Most commercial office leases contain a provision that requires the tenant to promptly return an estopple upon request. What exactly does this bit of legal jargon mean?
It’s actually pretty simple: an estoppel is a common legal document that serves to 1) confirm various aspects of a lease agreement and to ensure that important documents and facts are accurate, 2) affirm that the landlord has met all of his or her obligations and 3) confirm that there are no additional addenda or other modifications to the terms.
Basically, it states that all aspects of the lease are in effect as contemplated and “stops out” a tenant or landlord from claiming a different set of facts as true. Some of the most frequent elements of an estoppel include: 1) the lease term, 2) the rent payable, 3) the date up to which rent has been paid, 4) options for renewal and 5) defaults under the lease. This might not seem too scary; after all, an estoppel grants you certain protections.

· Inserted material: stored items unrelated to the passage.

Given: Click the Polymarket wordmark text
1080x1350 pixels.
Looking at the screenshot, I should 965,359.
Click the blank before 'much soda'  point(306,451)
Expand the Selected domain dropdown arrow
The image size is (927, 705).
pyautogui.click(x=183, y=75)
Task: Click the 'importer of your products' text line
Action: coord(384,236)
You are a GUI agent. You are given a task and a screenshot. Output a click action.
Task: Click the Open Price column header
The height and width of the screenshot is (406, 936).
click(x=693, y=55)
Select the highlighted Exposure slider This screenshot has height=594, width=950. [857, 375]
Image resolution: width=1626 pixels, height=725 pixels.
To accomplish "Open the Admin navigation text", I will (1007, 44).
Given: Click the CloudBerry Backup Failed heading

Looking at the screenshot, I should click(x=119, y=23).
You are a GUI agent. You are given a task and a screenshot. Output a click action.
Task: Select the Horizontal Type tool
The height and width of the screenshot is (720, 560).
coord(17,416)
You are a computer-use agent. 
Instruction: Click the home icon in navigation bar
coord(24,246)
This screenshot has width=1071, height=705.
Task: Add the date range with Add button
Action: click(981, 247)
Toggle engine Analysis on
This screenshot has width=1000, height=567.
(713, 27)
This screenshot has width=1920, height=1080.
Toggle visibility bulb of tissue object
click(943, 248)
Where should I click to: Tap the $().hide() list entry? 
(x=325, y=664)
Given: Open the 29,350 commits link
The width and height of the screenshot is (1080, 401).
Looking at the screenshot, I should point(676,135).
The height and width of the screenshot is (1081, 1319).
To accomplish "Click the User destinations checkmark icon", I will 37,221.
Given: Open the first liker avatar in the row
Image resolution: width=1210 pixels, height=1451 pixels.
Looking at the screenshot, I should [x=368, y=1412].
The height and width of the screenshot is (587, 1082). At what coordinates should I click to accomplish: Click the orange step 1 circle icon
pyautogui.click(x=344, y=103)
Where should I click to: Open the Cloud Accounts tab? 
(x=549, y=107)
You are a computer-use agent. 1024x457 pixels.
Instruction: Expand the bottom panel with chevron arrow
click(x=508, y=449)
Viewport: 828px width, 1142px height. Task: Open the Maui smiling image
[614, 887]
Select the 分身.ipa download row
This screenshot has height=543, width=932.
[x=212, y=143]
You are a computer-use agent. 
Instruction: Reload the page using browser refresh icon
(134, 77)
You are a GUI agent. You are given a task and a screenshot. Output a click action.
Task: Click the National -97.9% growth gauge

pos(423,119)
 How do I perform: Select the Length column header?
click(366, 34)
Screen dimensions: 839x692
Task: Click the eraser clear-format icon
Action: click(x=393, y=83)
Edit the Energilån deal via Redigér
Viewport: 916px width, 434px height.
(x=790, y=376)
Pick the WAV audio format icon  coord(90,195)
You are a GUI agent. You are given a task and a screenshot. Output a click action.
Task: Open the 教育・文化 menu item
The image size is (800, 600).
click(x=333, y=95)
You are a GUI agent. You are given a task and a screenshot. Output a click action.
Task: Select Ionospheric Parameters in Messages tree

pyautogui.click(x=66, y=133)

Since most lease agreements require you to sign one, you just do it, right? Well, not so fast.
The one most important consideration: Do not let the estopple modify or add any additional terms!
We’ve seen estopples that waive renewal rights, affirm that the landlord had completed work that they actually had not, and even provide a personal guarantee. Often this may be unintentional or at least not malicious. A closing agent may be attempting to get estopples from dozens of tenants to close a new loan, so neglects to read the fine points of a lease agreement and uses a boilerplate form. Or an ambitious attorney may be trying to protect his purchaser client by bolstering language that he’s not satisfied with in the original document.
The document your landlord sends you is not the one that you need to sign: you have the right to correct any inaccurate information, delete anything that would change or add new terms to prior agreements, and add reasonable clarification before submitting it back to your landlord.
For this reason, it is advised that you have a legal professional read over the proposed estoppel to prevent any hazardous points from trickling down to you in the future. Here are some tips for signing an estoppel:
- Respond promptly. A landlord is often either attempting a refinance or sale, so your cooperation will likely be appreciated. You’re probably contractually obligated to sign an estopple, just not necessarily the exact form as it was presented to you.
- Don’t try and renegotiate your lease through an estoppel, although you can certainly use an estoppel to clarify issues or clear up any confusion.
- Be careful! A poorly-worded estoppel can come back to haunt you in the future. Take time to fact-check, and don’t be afraid to change the language or correct any errors. This is a document that needs to be perfect.
- Definitely object to any provisions that change the original lease agreement, limit your rights, or add to your obligations. This is a document meant to confirm what is already known, not alter your existing agreement.
A red flag for us is often a multi-page form, as length often indicates excess baggage. Simpler is better. Estopples are another example where Less is More.